═════ DATA FOR ANALYSIS
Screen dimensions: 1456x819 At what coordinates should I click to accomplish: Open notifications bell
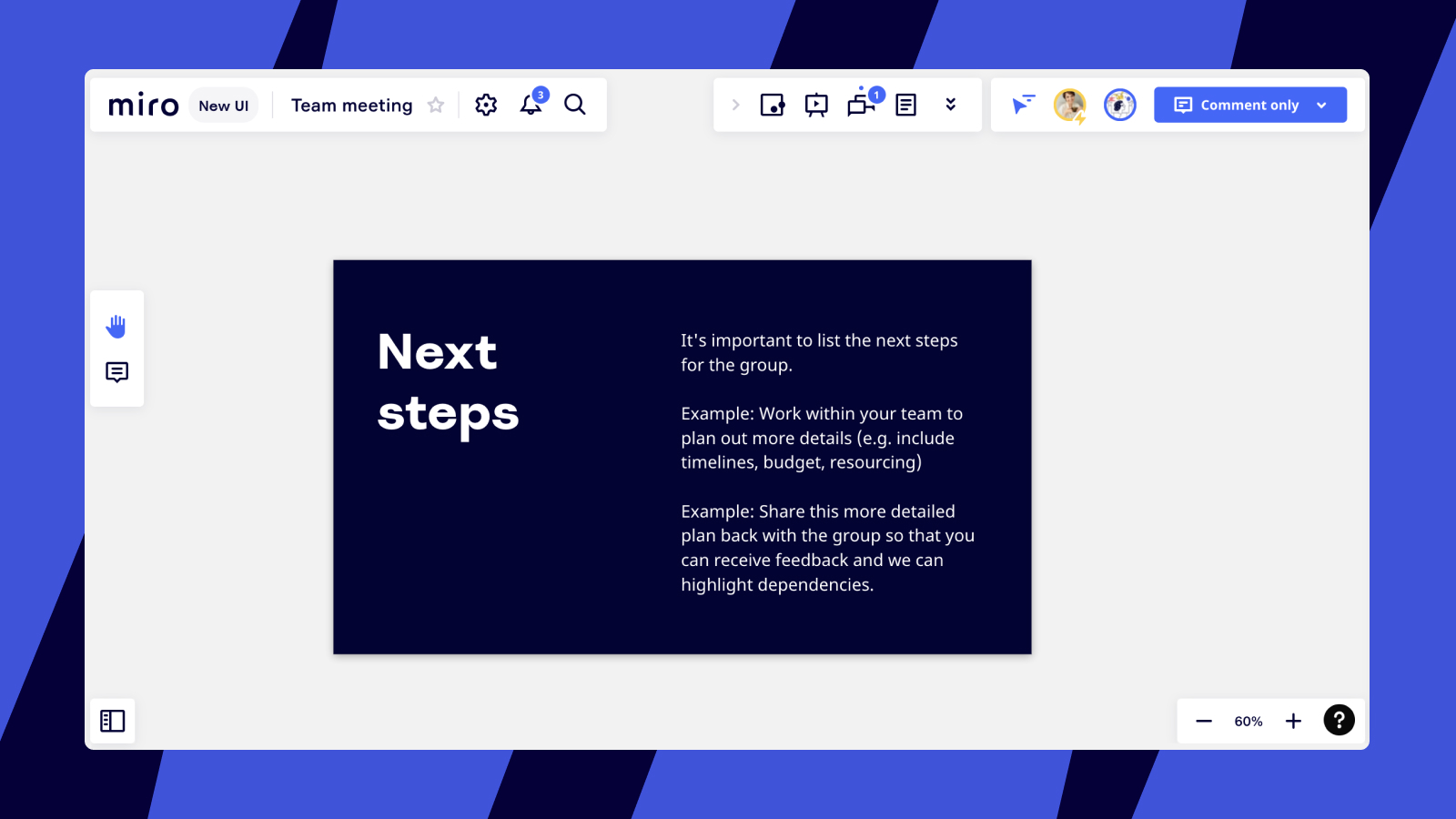click(531, 106)
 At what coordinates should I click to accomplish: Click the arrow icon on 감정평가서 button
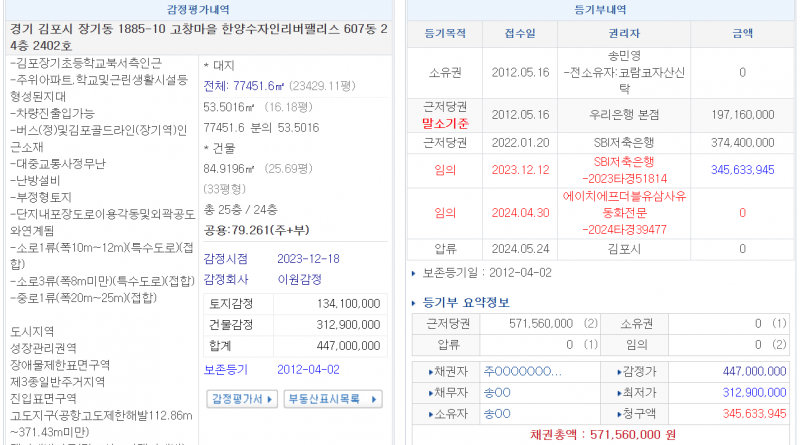270,398
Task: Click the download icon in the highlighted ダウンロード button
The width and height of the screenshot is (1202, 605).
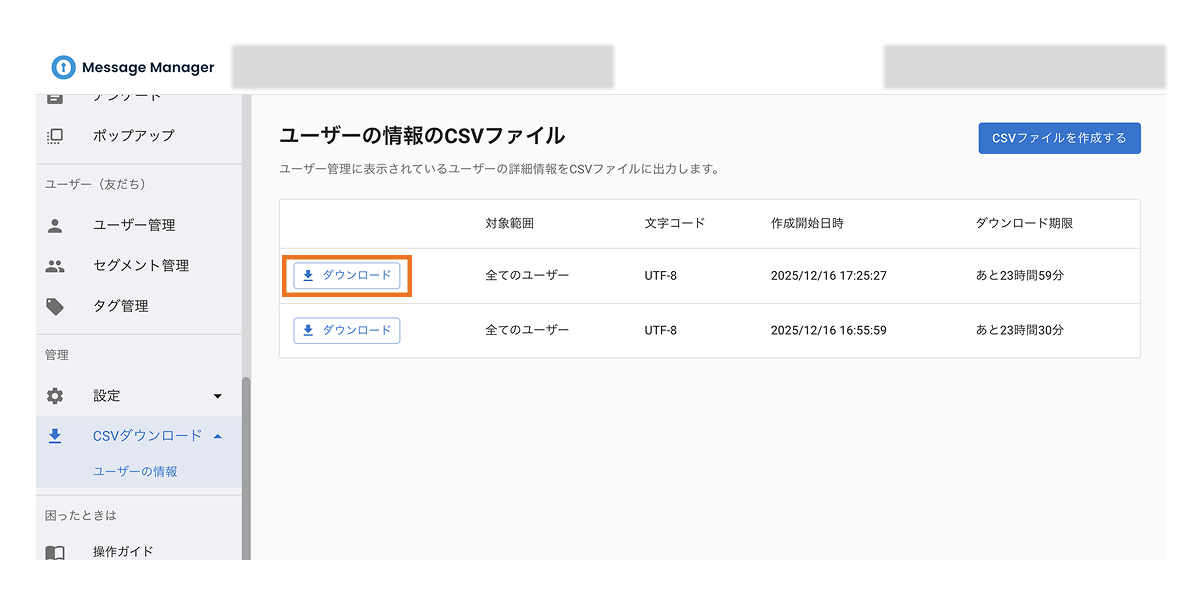Action: (309, 275)
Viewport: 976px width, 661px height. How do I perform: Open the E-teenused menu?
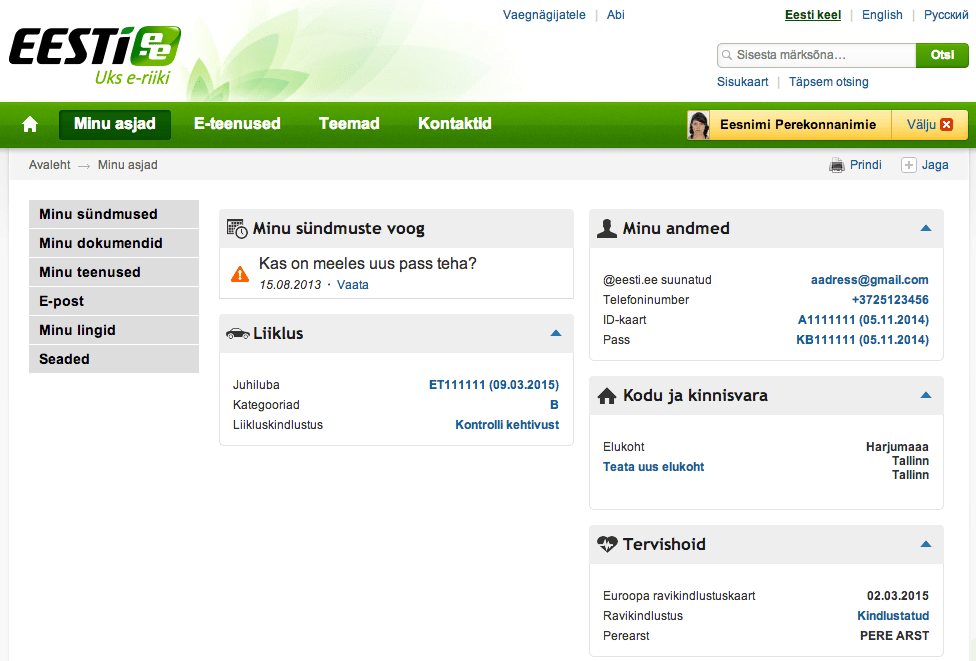[237, 124]
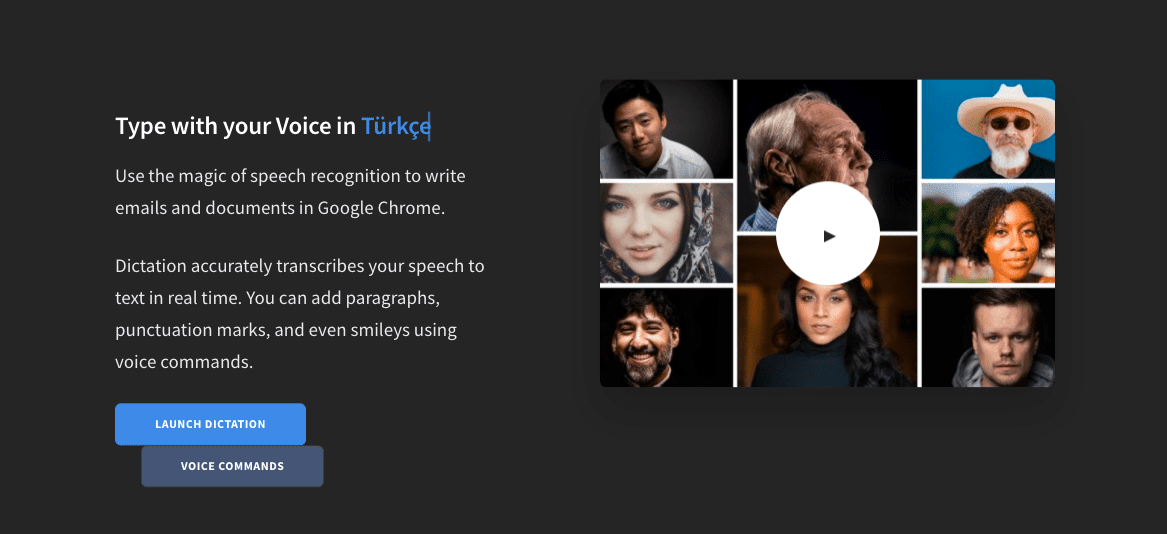
Task: Click the Launch Dictation button
Action: [210, 424]
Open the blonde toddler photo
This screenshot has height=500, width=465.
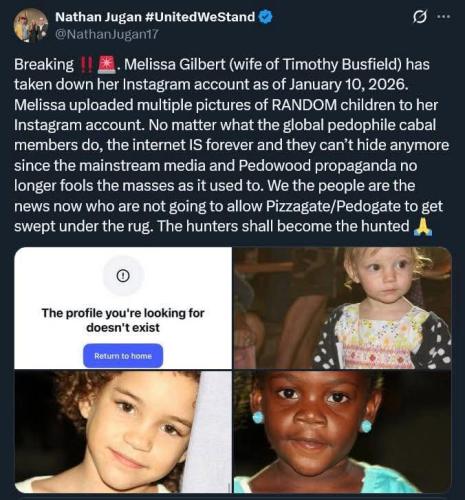click(343, 308)
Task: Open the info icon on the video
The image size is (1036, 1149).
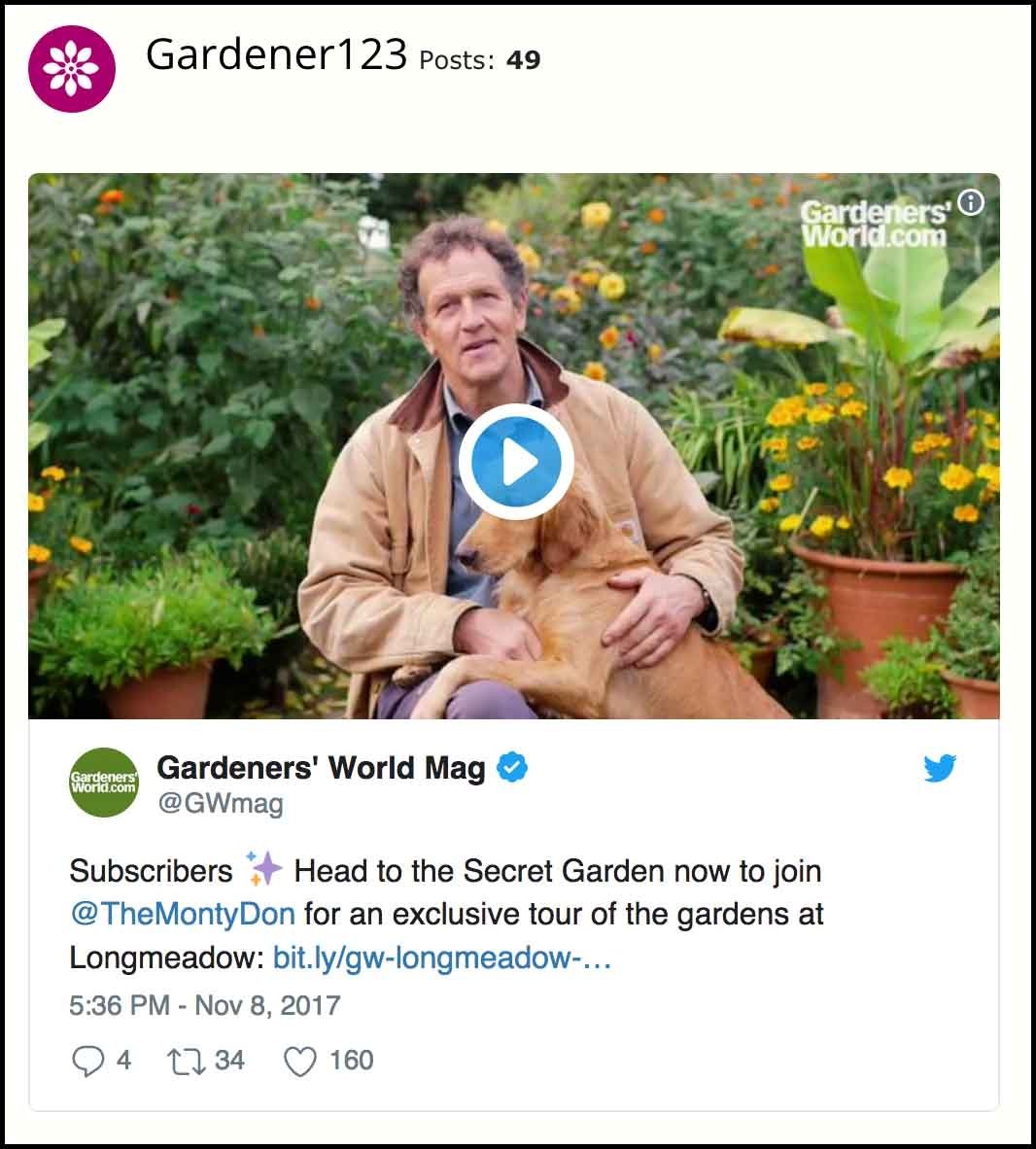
══════════
Please set down only the lines from the one containing "The width and" through the end of the entries, exactly as they stand, both ends included and with no pictures.

The width and height of the screenshot is (1202, 605).
Action: (309, 275)
Viewport: 976px width, 661px height. How do I perform: Open the E-teenused menu?
[237, 124]
Task: Click the Launch Dictation button
Action: [210, 424]
Open the blonde toddler photo
This screenshot has height=500, width=465.
click(343, 308)
Task: Open the info icon on the video
The image size is (1036, 1149).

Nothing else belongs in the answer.